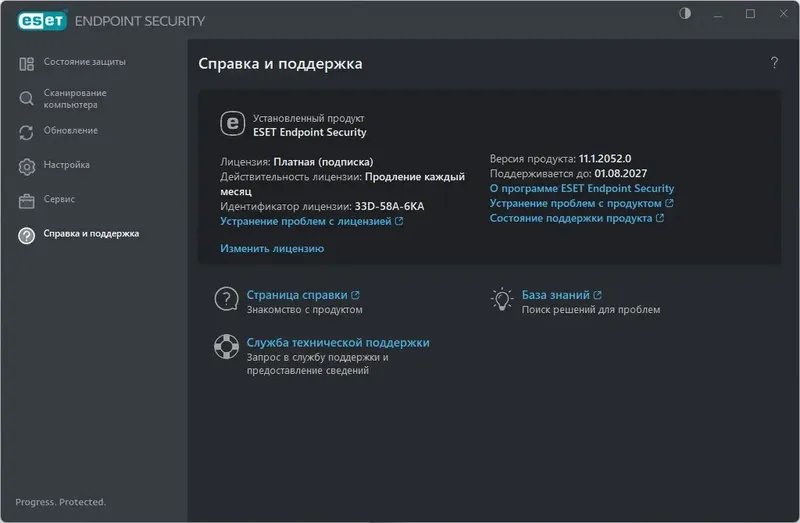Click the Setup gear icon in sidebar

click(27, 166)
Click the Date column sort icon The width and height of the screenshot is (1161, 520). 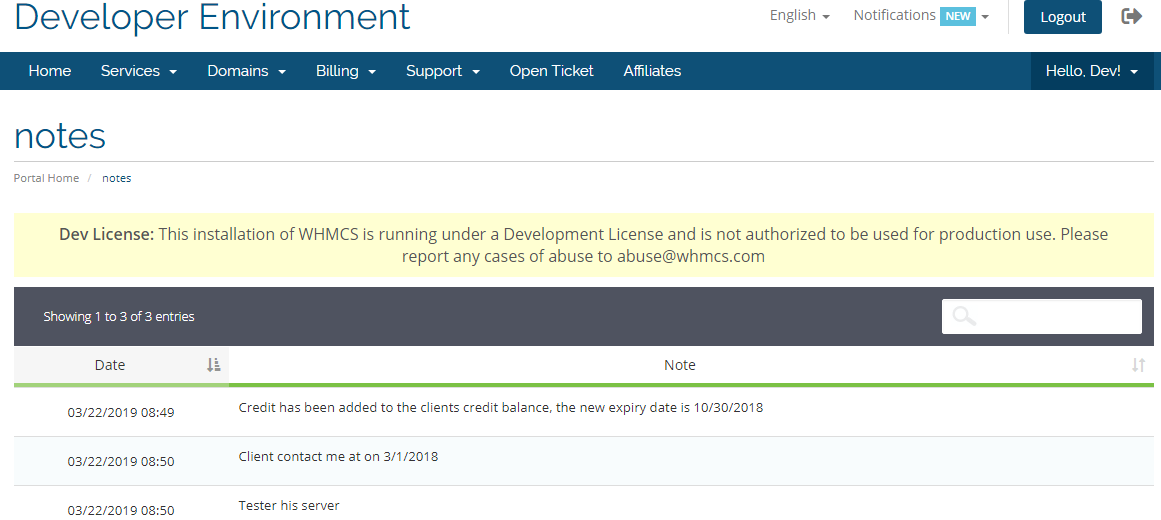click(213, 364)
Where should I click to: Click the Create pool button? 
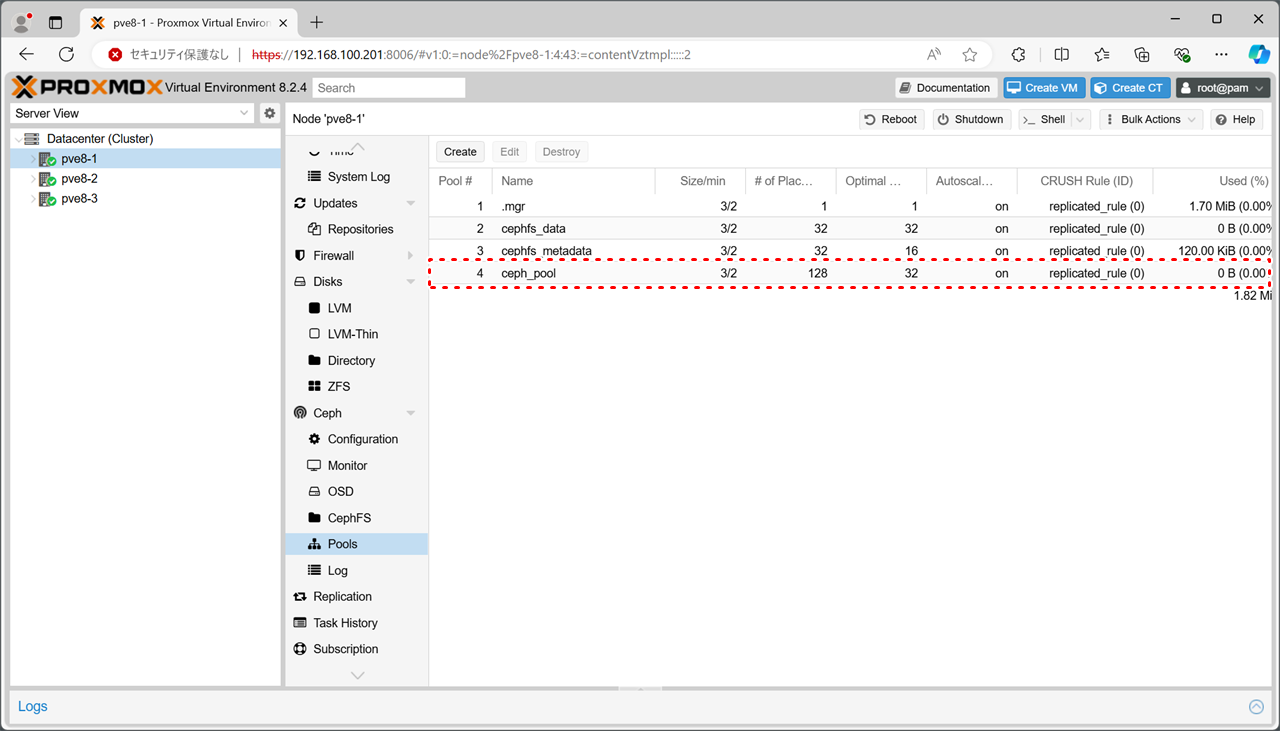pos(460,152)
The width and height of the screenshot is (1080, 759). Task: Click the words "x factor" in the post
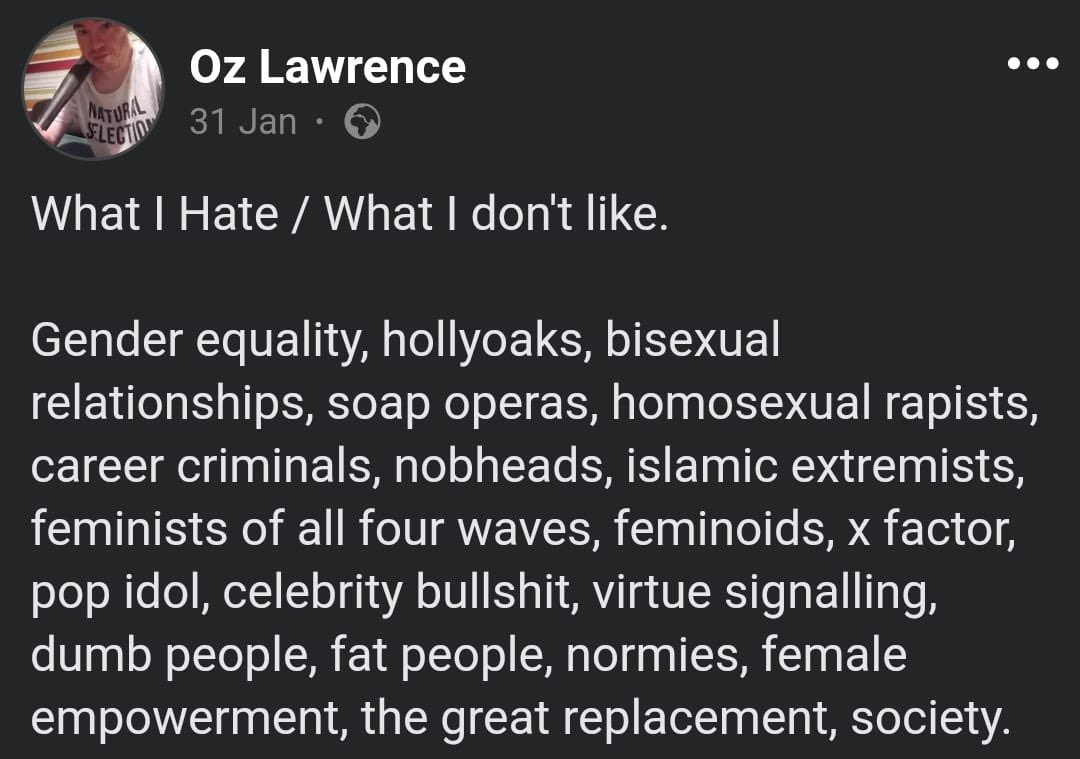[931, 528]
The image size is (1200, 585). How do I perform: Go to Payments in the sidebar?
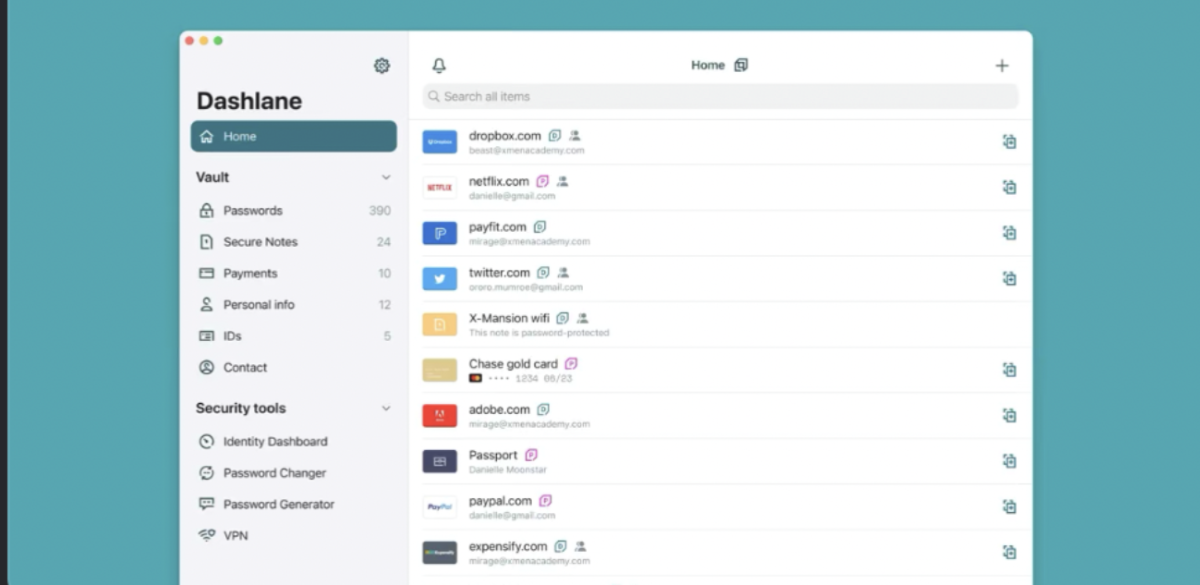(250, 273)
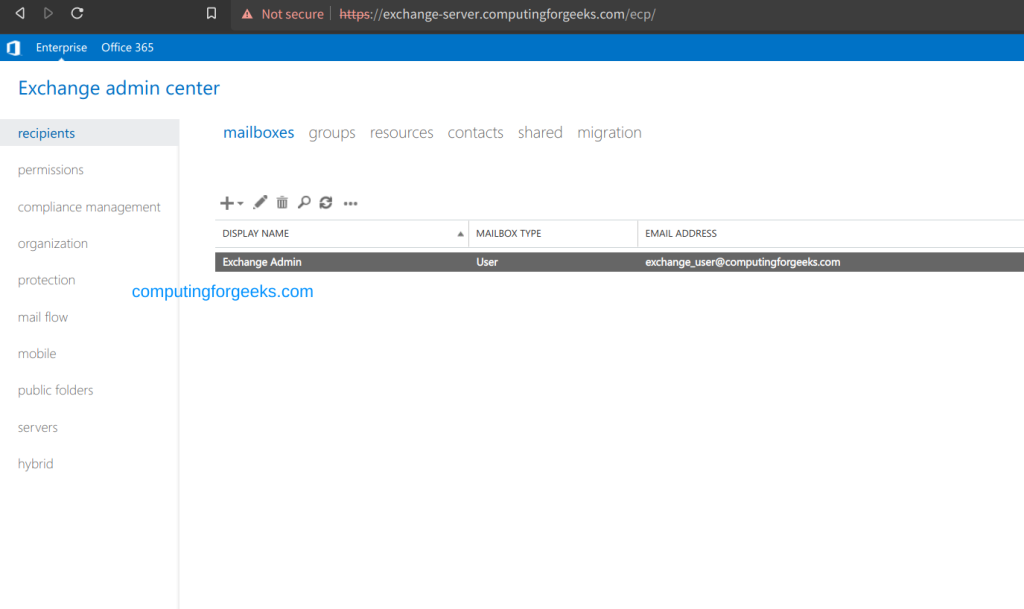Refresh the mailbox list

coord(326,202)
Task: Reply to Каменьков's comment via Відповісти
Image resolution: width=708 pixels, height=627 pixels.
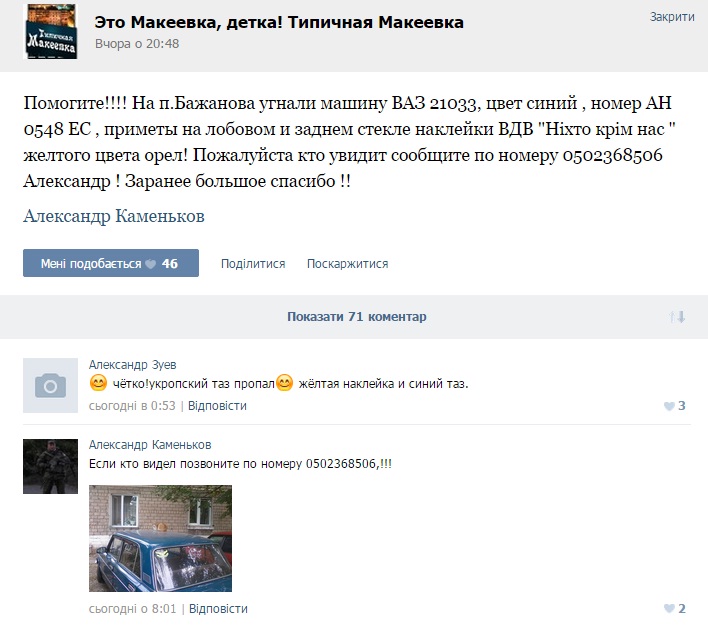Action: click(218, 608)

* **TASK GOAL**:
The output consists of exactly the lines from the one containing "The width and height of the screenshot is (1080, 759)." through the last line of the listing, both included, with no pictures.

* **WRITTEN RESPONSE**:
The width and height of the screenshot is (1080, 759). Task: Click the words "x factor" in the post
[931, 528]
The image size is (1200, 585). How do I perform: Go to Payments in the sidebar?
(250, 273)
Refresh the mailbox list

coord(326,202)
Task: Reply to Каменьков's comment via Відповісти
Image resolution: width=708 pixels, height=627 pixels.
Action: click(218, 608)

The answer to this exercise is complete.